La patina anni ’70 contribuisce a stemperare i toni, non solo perché svapora un vago senso vintage sull’operazione, ma anche perché crea una distanza temporale che rende tutto più immateriale, se vogliamo persino mentale: siamo in The Mastermind, il nuovo film di Kelly Reichardt, visto a Cannes in Concorso senza che lasciasse granché, forse più interessante da ripensare ora a distanza, non foss’altro che per la presenza sempre più determinante di Josh O’Connor, attore capace di occupare in trasparenza e dolcezza le dimensioni dello schermo, lasciando sempre area ai margini. Il film è un classico heist movie con sfumature da commedia, deturnato dalla Reichardt in un oggetto un po’ svanito, distrattamente attento a ricalcare i perimetri delle reazioni, piuttosto che la flagranza delle azioni buffamente criminose messe a segno dal protagonista. Il quale è JB Mooney, un giovane uomo di provincia, padre di famiglia senza particolari qualità, anzi tendenzialmente nullafacente, una sorta di adolescente perso nell’età adulta che con una buona dose di incoscienza, s’inventa una doppia vita da ladro d’arte nella profonda provincia americana. Siamo in Massachusetts e JB Mooney organizza, con un paio di amici scombinati quanto lui, un furto di quadri dal locale Museo, cosa che gli riesce senza troppa fatica, tra guardie dormienti e imprevedibilità dell’impresa.

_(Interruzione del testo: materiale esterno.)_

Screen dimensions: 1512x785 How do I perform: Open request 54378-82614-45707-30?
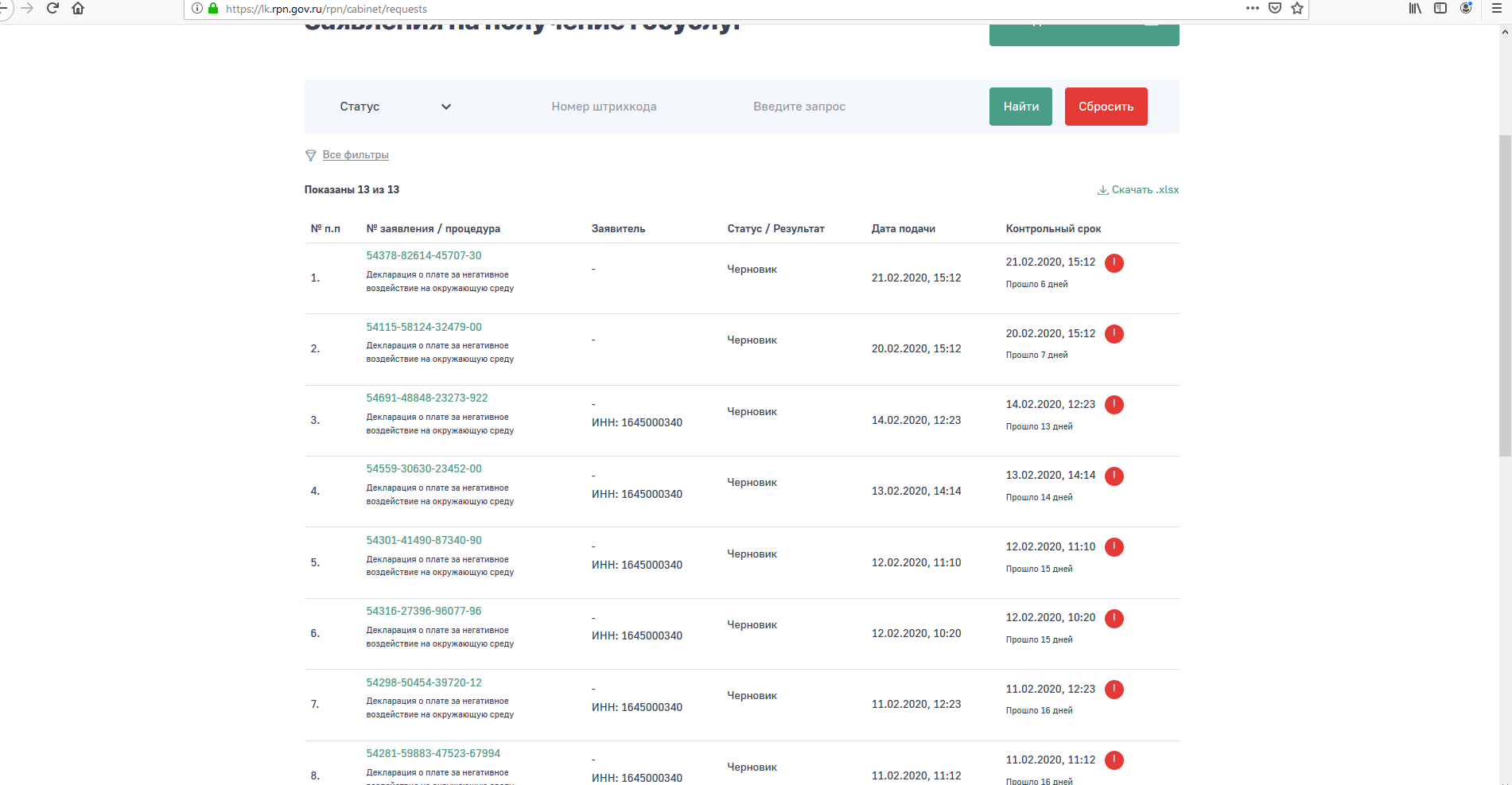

Poi c’è tutto il trambusto che viene dopo, tra polizia rognosa che gli arriva in casa e malviventi seri che non vanno per le spicce, e allora JB Mooney prende e scappa di casa, proprio come un bambino che l’ha fatta grossa e non vuole affrontare le conseguenze…E il film allora diventa un road movie svalvolato, un punto zero depotenziato dietro la nullità dell’antieroe, che cerca riparo a casa di vecchi amici e si ritrova a vagare senza una meta che non siano i guai in cui s’è cacciato. Come sempre nel cinema di Kelly Reichardt l’azione si struttura sulle smagliature del ritmo, sul controtempo che snatura la tensione e la trasforma in riflessione molle, minimale, ai limiti dell’astratto e tendente al teorico. Qui, per esempio, il confronto con la provincia americana ’70 si offre in contrappunto all’occlusione dello spazio di libertà per l’azione che il mondo contemporaneo esercita con ogni possibile strumento di controllo sulle nostre vite.

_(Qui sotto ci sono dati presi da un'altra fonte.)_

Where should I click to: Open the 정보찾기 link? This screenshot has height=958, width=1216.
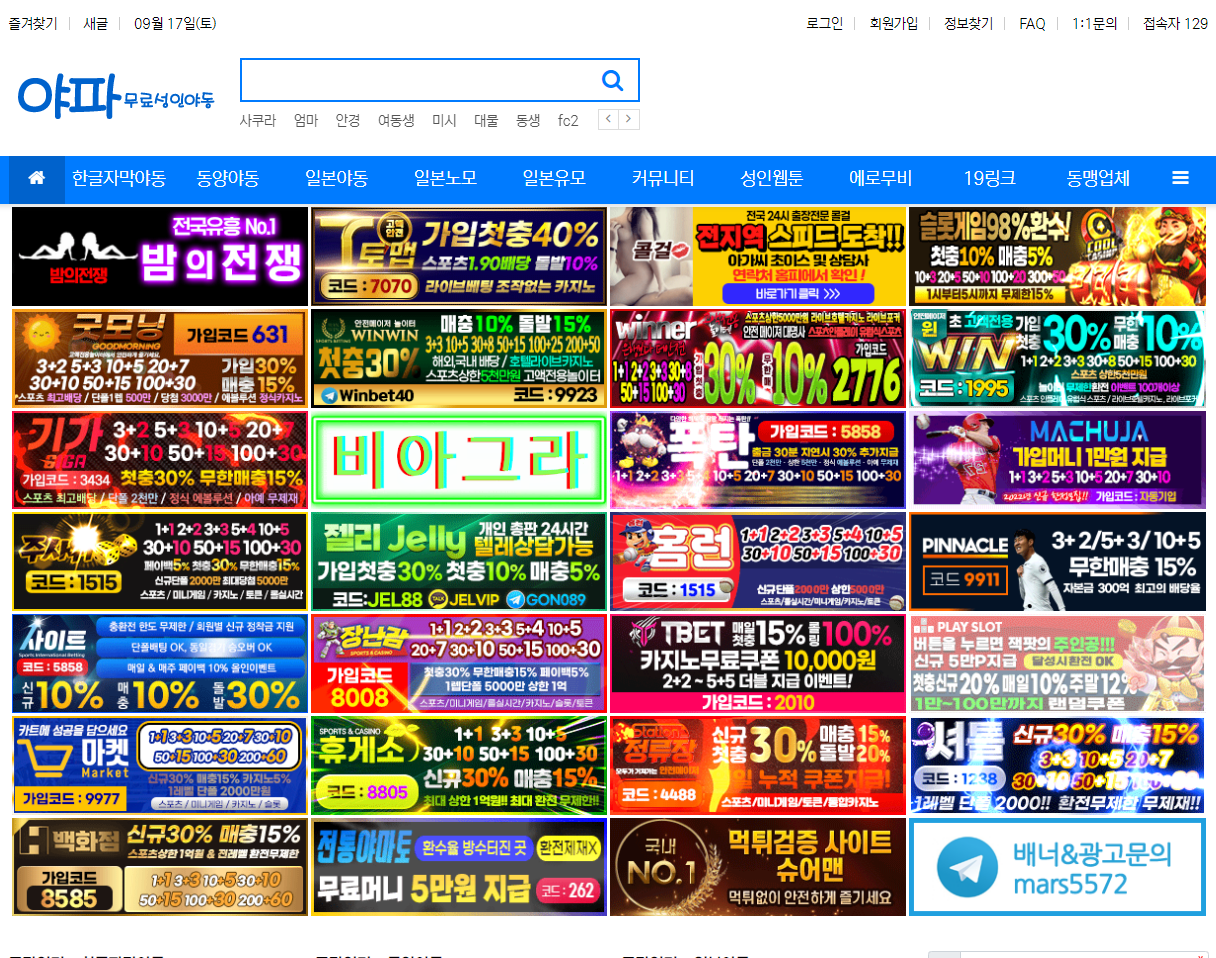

C’è quasi nostalgia per questa infanzia sociale libera di fare e disfare, sbagliare e fuggire, capace di appropriarsi dell’arte, di agire come si fosse in un Looney Toones incarnato nella realtà. L’approccio visivo (cromatico, dinamico) sembra voler aderire a certo cinema di quegli anni carico di umanità e di solarità anche nella ritrattistica noir (il Don Siegel dei ’70, per esempio), ma poi la Reichardt si sofferma con la sua solita curiosità sull’umanità minimalista che occupa i margini della realtà. E allora il ritratto di JB Mooney, scritto sul corpo eccessivo e goffo di Josh O’Connor (che chiaramente dialoga col tombarolo incarnato per La chimera di Alice Rohrwacher), diventa un piccolo saggio nostalgico sull’infanzia di un’America che aveva ancora la purezza per produrre veri eroi popolari, capaci di tradire le regole con poesia. Se a questo si aggiunge che il tutto è basato su eventi realmente accaduti in quegli anni in Massachusetts e che la Reichardt ama danzare con i piccoli outlaw che trova nelle pieghe della storia americana (Night Moves, First Cow), i conti tornano e The Mastermind emerge da se stesso con una certa determinazione.